Tribunal Administratif de Nice — Décision N° TA06-2204869

jeudi 26 septembre 2024

JuridictionTribunal Administratif de Nice
SectionTribunal Administratif de Nice
N° DossierTA06-2204869
TypeOrdonnance
RecoursExcès de pouvoir
PublicationD
Avocat requérantSOCIETE D AVOCATS PLENOT-SUARES-ORLANDINI

Résumé IA

Le Tribunal administratif de Nice a rejeté la requête de Mme A B, qui contestait une décision de la commune de Saint-Cézaire-sur-Siagne. La requête a été jugée manifestement irrecevable car elle ne comportait ni conclusions précises ni moyens permettant d’en apprécier le bien-fondé, en méconnaissance de l’article R.411-1 du code de justice administrative. Le tribunal a appliqué l’article R.222-1 du même code pour rejeter la requête sans régularisation. Les conclusions de la commune tendant à l’application de l’article L.761-1 du code de justice administrative ont également été rejetées.

Texte intégral

Vu la procédure suivante :

Par une requête et quatre mémoires enregistrés les 9, 27, 31 octobre et 10 novembre 2022, Mme A B a saisi le tribunal.

Par un mémoire en défense enregistré le 15 septembre 2024, la commune de Saint-Cézaire-sur-Siagne, réprésentée par Me Orlandini conclut au rejet de la requête et à la condamnation de Mme B à lui payer une somme de 500 euros, en application des dispositions de l'article L.761-1 du code de justice administrative.

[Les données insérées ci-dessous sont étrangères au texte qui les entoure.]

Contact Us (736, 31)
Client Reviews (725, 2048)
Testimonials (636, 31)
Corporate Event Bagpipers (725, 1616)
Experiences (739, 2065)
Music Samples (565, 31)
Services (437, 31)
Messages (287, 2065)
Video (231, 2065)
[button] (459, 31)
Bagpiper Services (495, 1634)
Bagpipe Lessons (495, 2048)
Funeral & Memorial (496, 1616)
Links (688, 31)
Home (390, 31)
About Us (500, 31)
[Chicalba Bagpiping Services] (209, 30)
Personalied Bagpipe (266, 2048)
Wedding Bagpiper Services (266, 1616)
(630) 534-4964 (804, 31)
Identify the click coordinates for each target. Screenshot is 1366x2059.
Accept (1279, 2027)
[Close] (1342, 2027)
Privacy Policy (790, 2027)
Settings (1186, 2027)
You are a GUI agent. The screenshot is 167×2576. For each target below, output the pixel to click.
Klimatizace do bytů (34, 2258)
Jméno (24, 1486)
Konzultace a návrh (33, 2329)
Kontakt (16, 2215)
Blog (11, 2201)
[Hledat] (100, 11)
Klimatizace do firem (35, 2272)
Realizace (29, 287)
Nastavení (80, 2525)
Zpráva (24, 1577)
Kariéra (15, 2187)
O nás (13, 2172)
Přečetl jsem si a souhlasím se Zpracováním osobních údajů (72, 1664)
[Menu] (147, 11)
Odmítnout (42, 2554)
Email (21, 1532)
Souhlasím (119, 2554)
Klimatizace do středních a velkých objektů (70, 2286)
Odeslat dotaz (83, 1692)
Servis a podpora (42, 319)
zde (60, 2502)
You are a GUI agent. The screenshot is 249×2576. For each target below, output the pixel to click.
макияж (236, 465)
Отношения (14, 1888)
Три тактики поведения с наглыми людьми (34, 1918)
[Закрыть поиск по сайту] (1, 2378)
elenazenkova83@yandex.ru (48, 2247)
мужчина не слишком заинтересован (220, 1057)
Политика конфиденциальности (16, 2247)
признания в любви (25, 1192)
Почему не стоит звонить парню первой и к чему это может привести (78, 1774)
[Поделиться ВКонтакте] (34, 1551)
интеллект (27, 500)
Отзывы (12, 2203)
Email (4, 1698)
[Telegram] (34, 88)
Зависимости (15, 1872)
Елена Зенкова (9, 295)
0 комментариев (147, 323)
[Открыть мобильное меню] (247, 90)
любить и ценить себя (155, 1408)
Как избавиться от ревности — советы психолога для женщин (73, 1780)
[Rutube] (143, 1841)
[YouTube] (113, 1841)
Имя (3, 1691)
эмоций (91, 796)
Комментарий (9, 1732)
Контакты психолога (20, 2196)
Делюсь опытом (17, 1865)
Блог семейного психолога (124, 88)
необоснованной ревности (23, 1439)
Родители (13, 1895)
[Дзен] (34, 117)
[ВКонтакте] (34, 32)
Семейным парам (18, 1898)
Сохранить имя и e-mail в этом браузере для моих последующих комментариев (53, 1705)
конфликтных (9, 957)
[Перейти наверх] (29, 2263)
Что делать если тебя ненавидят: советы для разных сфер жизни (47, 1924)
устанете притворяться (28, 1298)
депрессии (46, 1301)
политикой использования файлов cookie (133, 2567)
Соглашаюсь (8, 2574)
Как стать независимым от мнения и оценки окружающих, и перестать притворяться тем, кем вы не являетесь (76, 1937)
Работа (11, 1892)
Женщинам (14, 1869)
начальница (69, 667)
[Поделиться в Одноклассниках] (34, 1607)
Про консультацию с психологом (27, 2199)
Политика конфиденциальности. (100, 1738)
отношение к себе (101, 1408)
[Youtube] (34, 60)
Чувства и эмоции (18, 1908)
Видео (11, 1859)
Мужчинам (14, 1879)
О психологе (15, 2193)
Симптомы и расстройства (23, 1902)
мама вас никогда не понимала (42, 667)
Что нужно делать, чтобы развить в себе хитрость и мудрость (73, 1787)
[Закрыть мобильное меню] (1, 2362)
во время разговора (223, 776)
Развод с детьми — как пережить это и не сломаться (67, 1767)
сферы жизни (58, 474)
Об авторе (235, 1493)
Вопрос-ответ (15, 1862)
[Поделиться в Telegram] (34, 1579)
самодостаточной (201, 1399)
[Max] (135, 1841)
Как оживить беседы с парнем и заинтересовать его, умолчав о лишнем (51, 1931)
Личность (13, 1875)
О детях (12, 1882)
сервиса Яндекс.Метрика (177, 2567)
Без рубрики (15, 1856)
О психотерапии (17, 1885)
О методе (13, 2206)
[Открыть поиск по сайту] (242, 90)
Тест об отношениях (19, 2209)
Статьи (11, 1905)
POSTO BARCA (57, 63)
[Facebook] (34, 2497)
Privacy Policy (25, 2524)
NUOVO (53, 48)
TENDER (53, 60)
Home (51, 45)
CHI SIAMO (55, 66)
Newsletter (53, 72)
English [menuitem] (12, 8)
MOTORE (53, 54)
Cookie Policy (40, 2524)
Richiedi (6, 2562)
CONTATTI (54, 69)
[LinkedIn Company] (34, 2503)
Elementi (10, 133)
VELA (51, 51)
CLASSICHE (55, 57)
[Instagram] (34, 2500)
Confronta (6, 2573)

Elle fait valoir que la requête est irrecevable faute de conclusions et de moyens formulés en méconnaissance de l'article R.411-1 du code de justice administrative.

Vu :

- la décision attaquée ;

- les autres pièces du dossier.

Vu

- le code de justice administrative.

Considérant ce qui suit :

1. Aux termes de l'article R.222-1 du code de justice administrative : " () les présidents de formation de jugement des tribunaux () peuvent, par ordonnance : () 4° Rejeter les requêtes manifestement irrecevables, lorsque la juridiction n'est pas tenue d'inviter leur auteur à les régulariser ou qu'elles n'ont pas été régularisées à l'expiration du délai imparti par une demande en ce sens ; () 7° Rejeter, après l'expiration du délai de recours ou, lorsqu'un mémoire complémentaire a été annoncé, après la production de ce mémoire, les requêtes ne comportant que des moyens de légalité externe manifestement infondés, des moyens irrecevables, des moyens inopérants ou des moyens qui ne sont assortis que de faits manifestement insusceptibles de venir à leur soutien ou ne sont manifestement pas assortis des précisions permettant d'en apprécier le bien-fondé. () ". Aux termes de l'article R.411-1 du même code : " La juridiction est saisie par requête. La requête indique les nom et domicile des parties. Elle contient l'exposé des faits et moyens, ainsi que l'énoncé des conclusions soumises au juge ".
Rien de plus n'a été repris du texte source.